PROBLEM TO SOLVE:
From the first line of the data below, copy each line up to the one containing "Task: Click the gray", and include that line too.

Stored items from a collection:
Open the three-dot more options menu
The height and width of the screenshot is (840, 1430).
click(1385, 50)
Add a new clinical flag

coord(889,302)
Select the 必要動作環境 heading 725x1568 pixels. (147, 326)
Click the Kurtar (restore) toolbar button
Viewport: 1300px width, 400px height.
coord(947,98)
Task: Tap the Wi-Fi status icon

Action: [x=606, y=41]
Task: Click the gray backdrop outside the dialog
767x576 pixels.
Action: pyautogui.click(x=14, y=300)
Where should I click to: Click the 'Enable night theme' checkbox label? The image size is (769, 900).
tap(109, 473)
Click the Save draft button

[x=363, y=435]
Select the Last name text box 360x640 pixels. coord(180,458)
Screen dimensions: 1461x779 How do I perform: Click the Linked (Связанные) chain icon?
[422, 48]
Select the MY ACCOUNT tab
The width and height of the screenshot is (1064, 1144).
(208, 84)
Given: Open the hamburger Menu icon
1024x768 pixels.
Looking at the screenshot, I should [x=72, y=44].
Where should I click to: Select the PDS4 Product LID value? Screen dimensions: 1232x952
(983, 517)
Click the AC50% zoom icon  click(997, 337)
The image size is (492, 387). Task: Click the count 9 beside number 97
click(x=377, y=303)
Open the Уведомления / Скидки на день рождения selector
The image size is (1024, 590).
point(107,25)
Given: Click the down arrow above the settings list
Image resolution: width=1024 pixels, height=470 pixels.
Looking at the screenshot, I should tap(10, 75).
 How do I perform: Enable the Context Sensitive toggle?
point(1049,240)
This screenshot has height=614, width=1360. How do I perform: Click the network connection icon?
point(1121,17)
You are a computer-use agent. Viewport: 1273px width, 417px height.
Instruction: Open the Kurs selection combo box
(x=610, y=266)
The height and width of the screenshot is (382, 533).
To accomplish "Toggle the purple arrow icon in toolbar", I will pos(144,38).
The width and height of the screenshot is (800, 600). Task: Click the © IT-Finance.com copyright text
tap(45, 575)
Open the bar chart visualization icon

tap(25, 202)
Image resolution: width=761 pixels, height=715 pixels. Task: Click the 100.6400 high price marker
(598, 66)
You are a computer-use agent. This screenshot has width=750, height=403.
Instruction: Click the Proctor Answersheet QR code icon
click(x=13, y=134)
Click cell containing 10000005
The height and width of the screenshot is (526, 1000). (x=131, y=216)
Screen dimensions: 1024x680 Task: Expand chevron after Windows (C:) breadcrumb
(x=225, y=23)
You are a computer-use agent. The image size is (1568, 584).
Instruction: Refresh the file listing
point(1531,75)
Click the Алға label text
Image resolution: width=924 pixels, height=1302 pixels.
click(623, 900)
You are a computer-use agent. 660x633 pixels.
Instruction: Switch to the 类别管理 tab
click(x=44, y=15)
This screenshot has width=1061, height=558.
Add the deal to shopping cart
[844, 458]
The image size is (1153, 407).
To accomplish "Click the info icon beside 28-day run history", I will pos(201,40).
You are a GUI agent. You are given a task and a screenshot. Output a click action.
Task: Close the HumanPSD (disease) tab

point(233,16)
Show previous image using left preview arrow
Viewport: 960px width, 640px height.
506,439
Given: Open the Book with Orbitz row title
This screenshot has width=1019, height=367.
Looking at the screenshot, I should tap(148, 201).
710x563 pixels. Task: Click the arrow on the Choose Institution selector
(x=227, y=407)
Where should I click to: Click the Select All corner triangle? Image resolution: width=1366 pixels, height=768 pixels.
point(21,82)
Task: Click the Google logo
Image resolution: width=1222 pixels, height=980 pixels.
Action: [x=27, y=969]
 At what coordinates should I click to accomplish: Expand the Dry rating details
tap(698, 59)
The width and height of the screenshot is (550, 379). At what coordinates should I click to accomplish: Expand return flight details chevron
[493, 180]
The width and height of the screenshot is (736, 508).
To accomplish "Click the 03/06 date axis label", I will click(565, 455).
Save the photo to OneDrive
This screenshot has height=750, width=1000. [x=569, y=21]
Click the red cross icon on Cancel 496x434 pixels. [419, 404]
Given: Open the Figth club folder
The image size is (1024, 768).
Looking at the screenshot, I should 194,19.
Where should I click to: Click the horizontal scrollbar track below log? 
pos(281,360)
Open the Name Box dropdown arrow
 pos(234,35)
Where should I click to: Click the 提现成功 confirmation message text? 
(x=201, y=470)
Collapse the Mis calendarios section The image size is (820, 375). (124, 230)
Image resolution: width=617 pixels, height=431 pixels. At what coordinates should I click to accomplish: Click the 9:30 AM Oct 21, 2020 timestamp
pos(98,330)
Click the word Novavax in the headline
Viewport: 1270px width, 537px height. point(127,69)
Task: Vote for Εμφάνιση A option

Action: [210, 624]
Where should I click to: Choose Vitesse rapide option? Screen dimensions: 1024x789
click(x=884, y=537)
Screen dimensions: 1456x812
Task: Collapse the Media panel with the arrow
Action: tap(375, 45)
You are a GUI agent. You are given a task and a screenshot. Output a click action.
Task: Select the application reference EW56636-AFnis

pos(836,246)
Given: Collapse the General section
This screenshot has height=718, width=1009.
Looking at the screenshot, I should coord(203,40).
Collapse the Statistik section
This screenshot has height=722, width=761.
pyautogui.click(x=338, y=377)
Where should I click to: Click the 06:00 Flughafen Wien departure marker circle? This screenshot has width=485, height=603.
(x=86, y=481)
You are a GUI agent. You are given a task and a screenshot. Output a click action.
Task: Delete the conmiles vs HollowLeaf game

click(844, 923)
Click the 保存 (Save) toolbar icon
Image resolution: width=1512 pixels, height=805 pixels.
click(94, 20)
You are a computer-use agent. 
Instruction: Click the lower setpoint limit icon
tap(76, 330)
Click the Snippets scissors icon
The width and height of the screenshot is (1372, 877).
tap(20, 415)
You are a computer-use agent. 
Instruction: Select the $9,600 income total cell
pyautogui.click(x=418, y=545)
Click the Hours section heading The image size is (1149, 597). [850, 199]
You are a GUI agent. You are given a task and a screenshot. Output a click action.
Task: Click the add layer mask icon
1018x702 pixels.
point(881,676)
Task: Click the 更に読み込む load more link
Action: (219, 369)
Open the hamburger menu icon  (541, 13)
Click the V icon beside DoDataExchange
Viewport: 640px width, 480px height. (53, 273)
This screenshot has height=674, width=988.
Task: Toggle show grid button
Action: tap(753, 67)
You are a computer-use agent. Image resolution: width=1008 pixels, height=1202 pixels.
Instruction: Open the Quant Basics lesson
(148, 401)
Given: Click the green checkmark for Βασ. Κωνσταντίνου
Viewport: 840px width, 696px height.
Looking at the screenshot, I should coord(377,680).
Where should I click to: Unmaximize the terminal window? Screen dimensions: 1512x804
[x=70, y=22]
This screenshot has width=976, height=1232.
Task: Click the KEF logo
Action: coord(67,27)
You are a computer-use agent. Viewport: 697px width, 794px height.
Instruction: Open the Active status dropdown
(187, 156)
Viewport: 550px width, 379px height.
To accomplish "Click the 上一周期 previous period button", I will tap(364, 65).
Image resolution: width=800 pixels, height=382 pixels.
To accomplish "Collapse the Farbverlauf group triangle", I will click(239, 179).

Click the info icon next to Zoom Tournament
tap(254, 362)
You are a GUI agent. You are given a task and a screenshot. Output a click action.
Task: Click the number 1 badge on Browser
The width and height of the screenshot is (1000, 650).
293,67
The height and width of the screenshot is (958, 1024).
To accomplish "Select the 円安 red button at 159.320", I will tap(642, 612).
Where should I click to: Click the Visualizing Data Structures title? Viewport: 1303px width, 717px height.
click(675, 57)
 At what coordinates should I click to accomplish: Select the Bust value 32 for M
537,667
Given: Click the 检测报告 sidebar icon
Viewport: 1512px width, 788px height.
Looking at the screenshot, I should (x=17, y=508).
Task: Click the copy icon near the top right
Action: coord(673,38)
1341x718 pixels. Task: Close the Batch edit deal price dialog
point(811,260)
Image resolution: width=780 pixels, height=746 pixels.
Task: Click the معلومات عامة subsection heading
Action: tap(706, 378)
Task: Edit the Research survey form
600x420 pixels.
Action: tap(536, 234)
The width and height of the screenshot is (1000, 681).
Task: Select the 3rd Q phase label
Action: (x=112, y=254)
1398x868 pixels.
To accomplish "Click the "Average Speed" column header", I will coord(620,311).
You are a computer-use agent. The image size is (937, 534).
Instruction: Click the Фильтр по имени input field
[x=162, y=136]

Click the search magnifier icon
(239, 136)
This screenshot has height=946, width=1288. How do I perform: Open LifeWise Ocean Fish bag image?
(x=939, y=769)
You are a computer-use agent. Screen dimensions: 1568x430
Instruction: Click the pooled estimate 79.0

PROBLEM SOLUTION:
Open the three-dot more options menu
The height and width of the screenshot is (840, 1430).
click(1385, 50)
Add a new clinical flag

coord(889,302)
Select the 必要動作環境 heading 725x1568 pixels. (147, 326)
Click the Kurtar (restore) toolbar button
Viewport: 1300px width, 400px height.
coord(947,98)
Task: Tap the Wi-Fi status icon

Action: [x=606, y=41]
Task: Click the gray backdrop outside the dialog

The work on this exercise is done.